Depois de ter impressionado recentemente em Maria Callas com sua interpretação da lendária diva da ópera Maria Callas, a vencedora do Oscar Angelina Jolie voltou a Paris para seu próximo filme. Couture é o novo trabalho da diretora de A Jornada e vencedora do César, Alice Winocour.
Couture teve sua estreia mundial em 7 de setembro de 2025, no renomado Festival Internacional de Cinema de Toronto (TIFF). Em sua terra natal, a França, o filme estreia nacionalmente nos cinemas em 18 de fevereiro de 2026. A data de chegada de Couture às telas aqui ainda não foi anunciada.
Couture é aparentemente um drama de elenco, no qual os destinos individuais de várias pessoas que se desenrolam paralelamente se tocam e influenciam repetidamente - mais ou menos no estilo de Magnólia, Babel ou Crash - No Limite, mas com menos protagonistas. Isso porque o filme gira principalmente em torno de três mulheres.

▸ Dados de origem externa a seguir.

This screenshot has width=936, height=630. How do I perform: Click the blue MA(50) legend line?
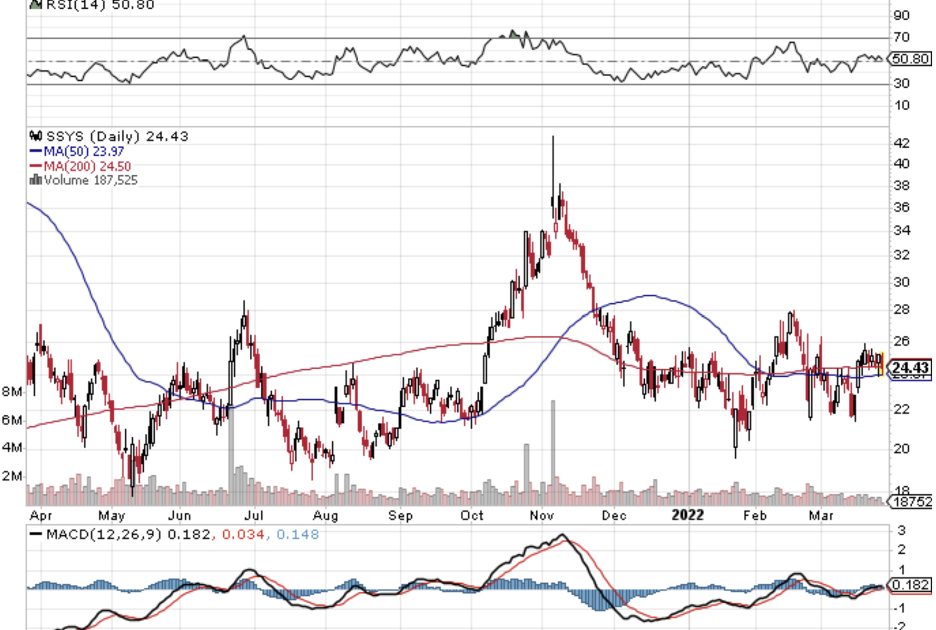pyautogui.click(x=36, y=151)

Além de Angelina Jolie, as outras protagonistas são a suíça Ella Rumpf e a modelo e estreante no cinema sul-sudanesa Anyier Anei.
CG Cinéma
É disso que se trata Couture
A diretora americana Maxine Walker (Angelina Jolie) chega a Paris durante a Fashion Week para filmar. Antes que ela possa realmente começar, ela recebe um telefonema de seu médico de família, que a aconselha a procurar um colega local imediatamente. Os resultados de uma biópsia realizada em casa seriam alarmantes e indicariam câncer de mama. Assim, Maxine precisa coordenar as filmagens, que se mostram mais complicadas do que o esperado no mundo desconhecido da alta costura, com consultas médicas (Vincent Lindon). Além disso, ela também quer salvar o relacionamento com sua filha, da qual está afastada.
Nesse processo, a cineasta encontra repetidamente duas outras mulheres que estão passando por um momento difícil: a maquiadora Angèle (Ella Rumpf) e a jovem Ada (Anyier Anei), que está prestes a desfilar pela primeira vez. A jovem de 18 anos foi trazida diretamente de Nairóbi para abrir o desfile como um "rosto novo". Durante sua primeira viagem à Europa, ela experimenta repetidamente racismo casual ou direto, enquanto Angèle usa seu tempo livre para escrever sobre suas experiências na frequentemente abusiva indústria da moda.